E-Verify battle heating up for 2020 session

Several versions of E-Verify are being drafted by lawmakers.

TALLAHASSEE, Fla. – Requiring employers to verify the immigration status of potential hires has been a political hot potato in Florida for the last decade. And it’s about to become one of the most divisive issues of the 2020 legislative session.

Governor Ron DeSantis chose the conservative Villages when he announced his support for requiring employers to use E-Verify.

“We’re really the only state, Florida, in the entire Southeast that doesn’t use E-Verify,” said DeSantis.

Kiyan and Bobby Michael were present at the Governor’s announcement.

They have been fighting for immigration reform since their son Brandon was hit and killed in 2007 by a driver who was here illegally.

“We’re speaking out because we don’t want other Angel parents.
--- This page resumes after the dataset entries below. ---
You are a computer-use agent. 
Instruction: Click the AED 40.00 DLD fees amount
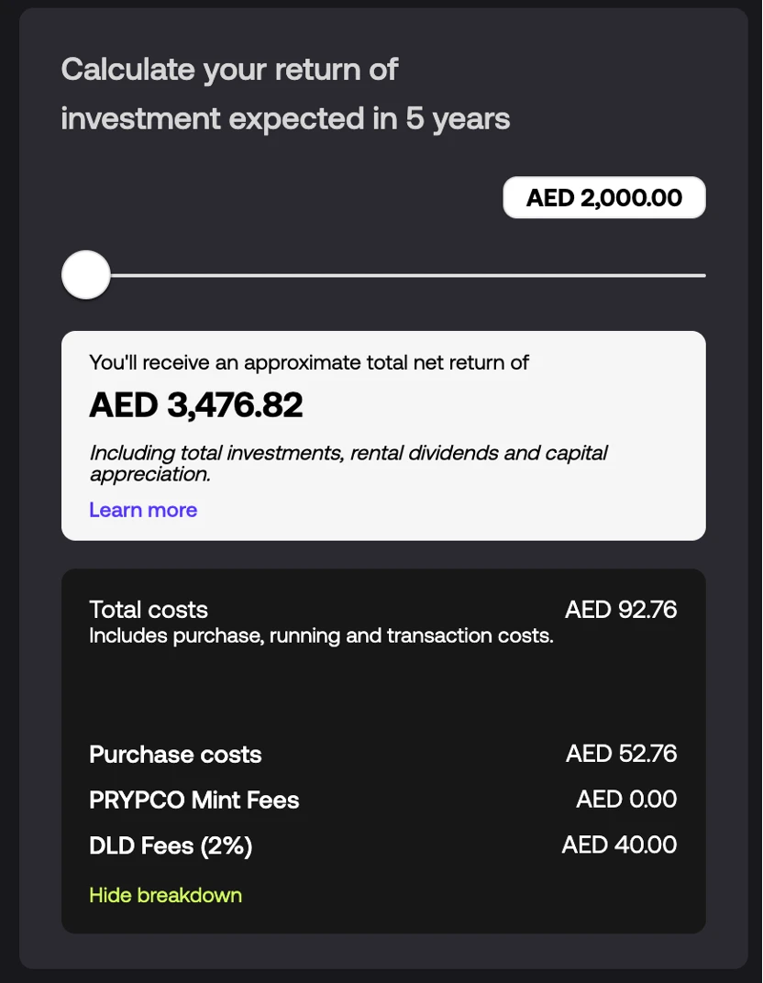619,845
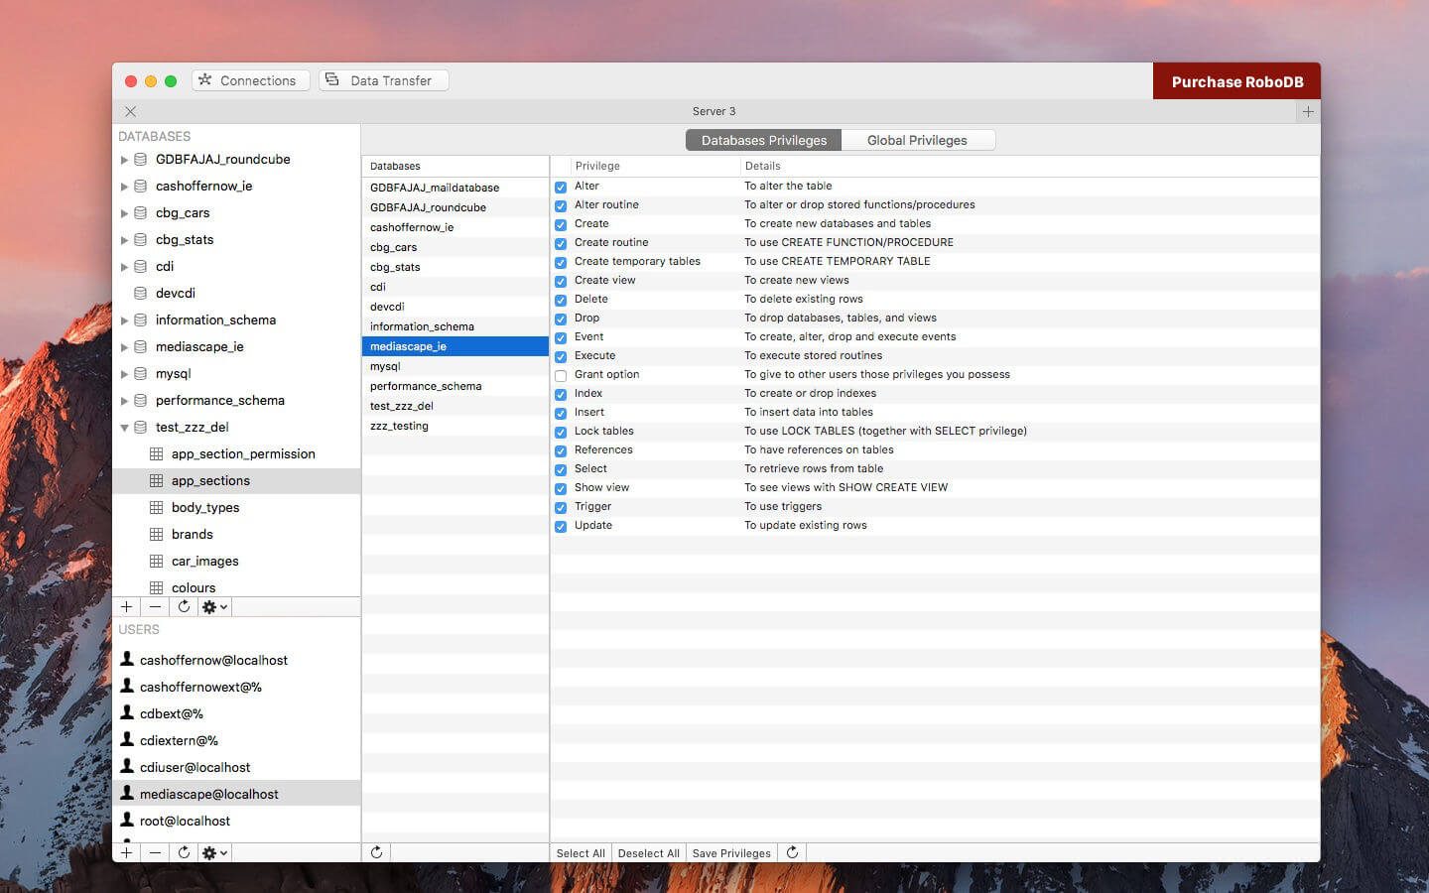Screen dimensions: 1429x893
Task: Click the Save Privileges button
Action: tap(731, 852)
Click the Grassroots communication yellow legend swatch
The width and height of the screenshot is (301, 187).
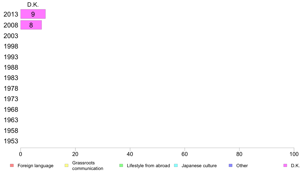[x=67, y=165]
We care about our nation. We care about our innocent citizens,” said Kiyan.

Several versions of E-Verify are being drafted by lawmakers.

Opponents are waiting to see exactly what that legislation looks like.

Since the push for E-Verify began in 2010, two of the state’s biggest industries, agriculture and tourism have been opponents.

“Look at the unemployment rate today. I mean, I’ve got hotels that have got twenty-plus housekeeping or other positions that are open that they can not fill,” said Dover.

The powerhouses have another powerful ally — Senate President Bill Galvano.

“I think we have to take these concerns seriously. About the additional obligations placed on the private employers and private citizens,” said Galvano.

Now the Governor must decide how much political capital he wants to spend on what has always been a divisive issue.

At least one version of E-Verify will be introduced by the House and Senate, sponsors of last session’s ban on Sanctuary Cities.